Gloom as World Bank Predicts Sharpest Decline of Remittances in Recent History

The World Bank projects global remittances to decline sharply by about 20 percent in 2020 due to the economic crisis induced by the COVID-19 pandemic and shutdown.

According to the World Bank, the projected fall, which would be the sharpest decline in recent history, is largely due to a fall in the wages and employment of migrant workers, who tend to be more vulnerable to loss of employment and wages during an economic crisis in a host country.

“Remittances to low and middle-income countries (LMICs) are projected to fall by 19.7 percent to $445 billion, representing a loss of a crucial financing lifeline for many vulnerable households,” the World Bank announced in a statement.  

It stated that studies showed that remittances alleviated poverty in lower- and middle-income countries, improved nutritional outcomes, were associated with higher spending on education, and reduced child labour in disadvantaged households.

“A fall in remittances affects families’ ability to spend on these areas as more of their finances will be directed to solve food shortages and immediate livelihoods needs,” the statement added.

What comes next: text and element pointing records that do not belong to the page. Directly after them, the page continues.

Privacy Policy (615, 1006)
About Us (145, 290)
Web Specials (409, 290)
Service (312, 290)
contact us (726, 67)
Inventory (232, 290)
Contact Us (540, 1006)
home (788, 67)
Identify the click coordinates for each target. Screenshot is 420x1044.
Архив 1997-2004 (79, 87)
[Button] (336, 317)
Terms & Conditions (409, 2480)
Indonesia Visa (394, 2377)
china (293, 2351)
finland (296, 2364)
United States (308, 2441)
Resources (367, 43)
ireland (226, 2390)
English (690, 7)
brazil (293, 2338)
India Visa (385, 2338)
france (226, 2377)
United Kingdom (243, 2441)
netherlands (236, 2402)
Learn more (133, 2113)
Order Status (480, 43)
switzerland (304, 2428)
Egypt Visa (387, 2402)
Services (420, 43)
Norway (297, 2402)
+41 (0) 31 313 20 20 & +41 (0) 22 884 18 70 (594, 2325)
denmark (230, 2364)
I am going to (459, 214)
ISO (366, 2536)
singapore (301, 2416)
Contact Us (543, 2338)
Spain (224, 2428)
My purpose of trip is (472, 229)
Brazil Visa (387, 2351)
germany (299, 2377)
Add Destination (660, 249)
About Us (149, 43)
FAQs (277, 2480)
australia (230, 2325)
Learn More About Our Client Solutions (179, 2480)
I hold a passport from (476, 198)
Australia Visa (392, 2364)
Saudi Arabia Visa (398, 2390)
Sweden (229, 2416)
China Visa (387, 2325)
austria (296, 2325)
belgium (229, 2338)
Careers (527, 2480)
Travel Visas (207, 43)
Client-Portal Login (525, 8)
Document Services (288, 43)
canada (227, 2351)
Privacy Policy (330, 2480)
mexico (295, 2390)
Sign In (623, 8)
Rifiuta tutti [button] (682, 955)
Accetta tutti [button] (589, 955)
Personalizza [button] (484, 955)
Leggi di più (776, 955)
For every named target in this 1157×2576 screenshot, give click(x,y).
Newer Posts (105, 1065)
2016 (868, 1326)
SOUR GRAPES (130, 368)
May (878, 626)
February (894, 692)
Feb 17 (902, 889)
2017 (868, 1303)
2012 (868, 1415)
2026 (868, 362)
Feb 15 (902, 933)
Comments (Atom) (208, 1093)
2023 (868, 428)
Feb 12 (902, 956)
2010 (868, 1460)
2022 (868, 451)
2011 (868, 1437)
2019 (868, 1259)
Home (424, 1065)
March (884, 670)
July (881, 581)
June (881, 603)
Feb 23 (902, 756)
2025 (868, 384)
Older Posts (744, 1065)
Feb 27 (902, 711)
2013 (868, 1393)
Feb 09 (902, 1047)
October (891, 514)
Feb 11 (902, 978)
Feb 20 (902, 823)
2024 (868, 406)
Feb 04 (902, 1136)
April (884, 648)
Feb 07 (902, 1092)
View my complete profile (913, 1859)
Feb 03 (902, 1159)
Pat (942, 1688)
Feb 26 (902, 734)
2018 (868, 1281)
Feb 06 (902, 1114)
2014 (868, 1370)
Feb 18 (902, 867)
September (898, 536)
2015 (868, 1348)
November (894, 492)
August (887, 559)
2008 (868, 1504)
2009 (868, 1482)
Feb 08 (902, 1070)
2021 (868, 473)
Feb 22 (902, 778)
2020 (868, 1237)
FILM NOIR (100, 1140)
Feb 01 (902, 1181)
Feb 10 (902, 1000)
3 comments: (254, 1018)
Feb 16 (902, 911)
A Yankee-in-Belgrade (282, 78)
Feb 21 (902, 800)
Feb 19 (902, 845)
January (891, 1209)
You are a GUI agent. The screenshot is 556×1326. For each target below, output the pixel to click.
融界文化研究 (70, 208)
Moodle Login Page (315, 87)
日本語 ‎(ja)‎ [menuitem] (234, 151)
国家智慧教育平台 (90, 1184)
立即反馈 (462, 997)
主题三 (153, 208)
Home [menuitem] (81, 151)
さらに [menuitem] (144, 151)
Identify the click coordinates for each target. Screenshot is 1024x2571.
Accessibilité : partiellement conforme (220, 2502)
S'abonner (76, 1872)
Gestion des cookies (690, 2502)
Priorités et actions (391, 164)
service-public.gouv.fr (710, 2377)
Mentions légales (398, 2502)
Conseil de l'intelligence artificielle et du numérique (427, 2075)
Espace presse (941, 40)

“Remittances are a vital source of income for developing countries. The ongoing economic recession caused by COVID-19 is taking a severe toll on the ability to send money home and makes it all the more vital that we shorten the time to recovery for advanced economies,” said World Bank Group President David Malpass.

He added: “Remittances help families afford food, healthcare, and basic needs. As the World Bank Group implements fast, broad action to support countries, we are working to keep remittance channels open and safeguard the poorest communities’ access to these most basic needs.”

The World Bank says it is “assisting member states in monitoring the flow of remittances through various channels, the costs and convenience of sending money, and regulations to protect financial integrity that affect remittance flows,” while also working with the G20 countries and the global community to reduce remittance costs and improve financial inclusion for the poor.